A medida que pasaban las semanas, Daphne y yo la cuidábamos cada vez más, pues empezaba a parecerse a una ballena varada. Continuaba sin recibir noticias de la India, pero Becky dejó de mencionar el nombre de Trentham mucho antes de que el niño naciera.
La primera vez que vi a Becky sosteniendo a Daniel en sus brazos, quise ser su padre, y me sentí lleno de dicha cuando ella me preguntó si todavía la amaba.
Si todavía la amaba.
Nos casamos una semana después. El coronel, Bob Makins y Daphne accedieron a ser los padrinos. Percy y Daphne se casaron el verano siguiente, pero no en la oficina del registro de Chelsea, sino en la iglesia de Santa Margarita, en Westminster.
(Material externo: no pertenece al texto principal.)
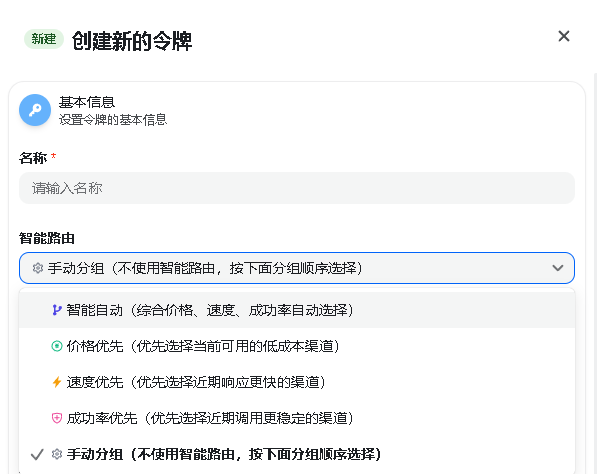Screen dimensions: 597x474
Task: Click the gear icon inside the routing select box
Action: 38,268
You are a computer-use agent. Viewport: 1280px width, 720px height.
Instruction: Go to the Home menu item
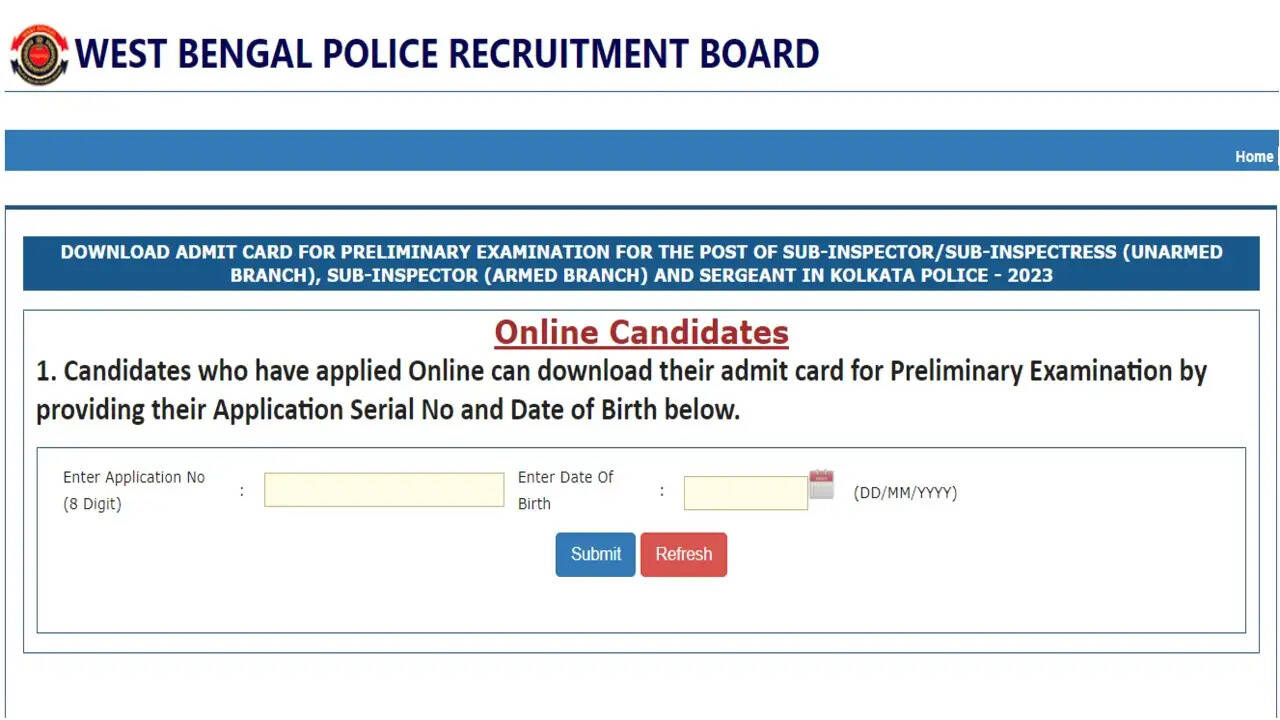click(1253, 156)
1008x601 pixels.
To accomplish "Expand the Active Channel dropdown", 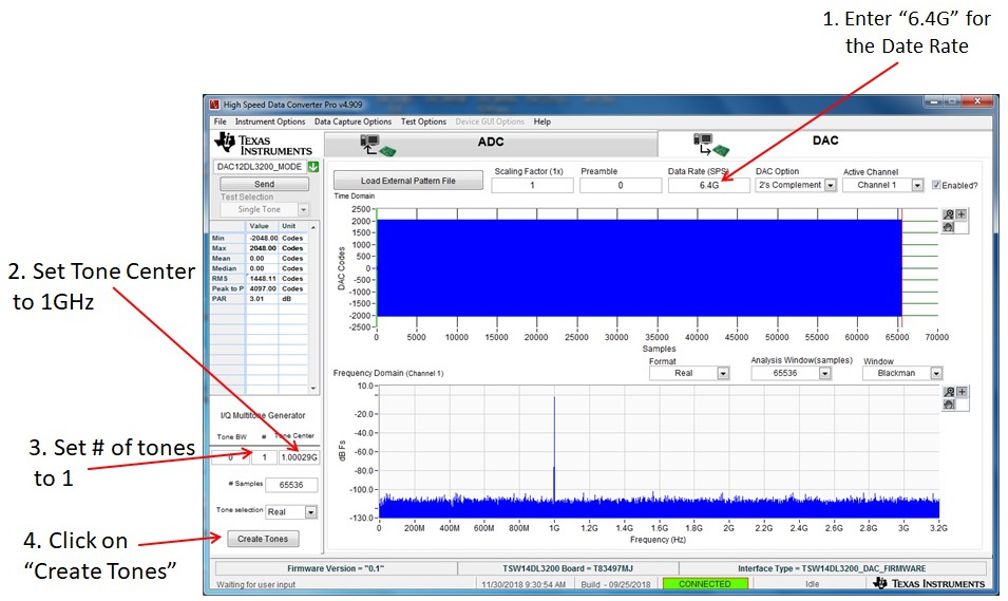I will click(x=917, y=185).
Aceché la presencia de la señora Trentham para ver cuál era su aspecto, pero luego recordé que no la habían invitado.
Daniel creció como la maleza. Una de las primeras palabras que repetía sin cesar fue «papá», lo cual me emocionó sobremanera. A pesar de ello, me pregunté cuánto tiempo pasaría antes de que tuviéramos que sentarnos y contar al niño la verdad. «Bastardo» es una mancha demasiado fuerte para que un niño inocente deba soportarla hasta el fin de sus días.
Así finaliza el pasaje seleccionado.